Set down the entries below exactly; drop the pictures.
Segment Start: RECORDED INFORMATION
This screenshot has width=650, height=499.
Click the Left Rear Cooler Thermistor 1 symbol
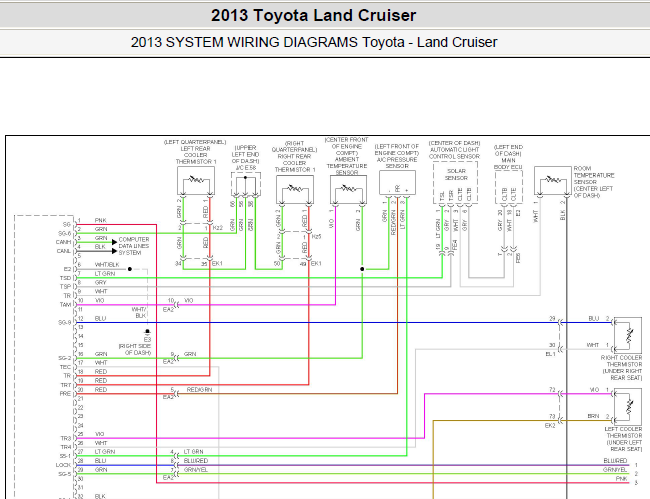click(196, 180)
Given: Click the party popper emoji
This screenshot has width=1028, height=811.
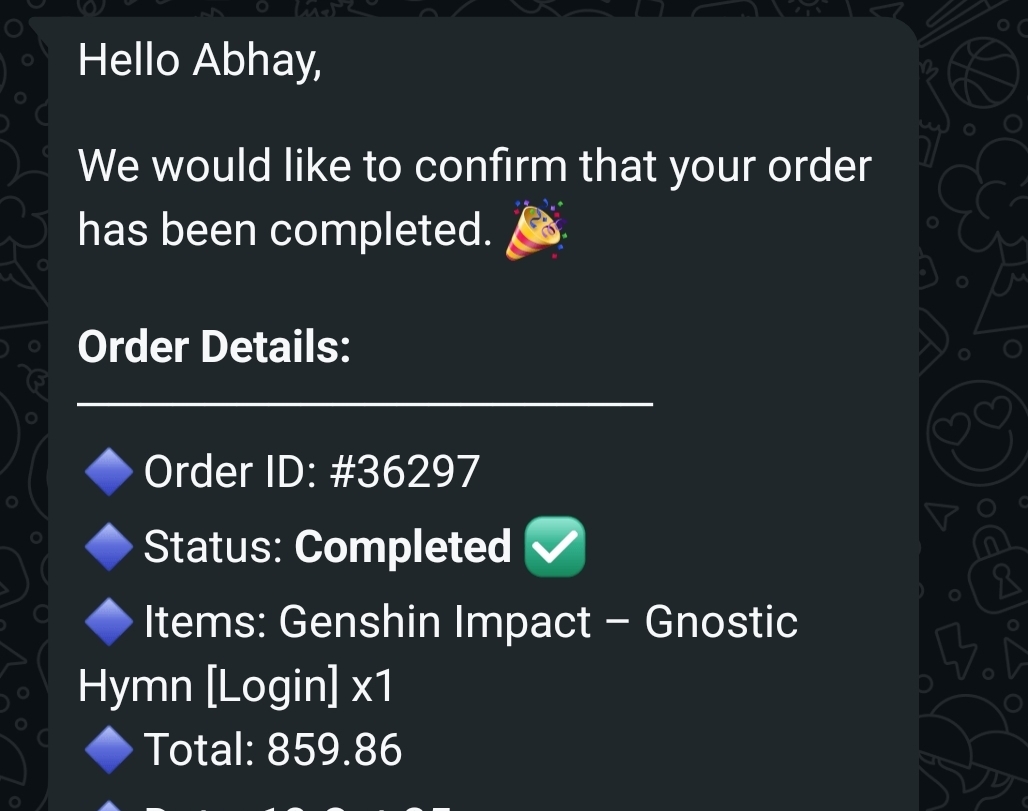Looking at the screenshot, I should point(537,230).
Segment End: RECORDED INFORMATION
* _FINISHED EXERCISE_:
This screenshot has width=650, height=499.
Click the Left Rear Cooler Thermistor 1 symbol
click(196, 180)
Given: Click the party popper emoji
This screenshot has width=1028, height=811.
Looking at the screenshot, I should point(537,230).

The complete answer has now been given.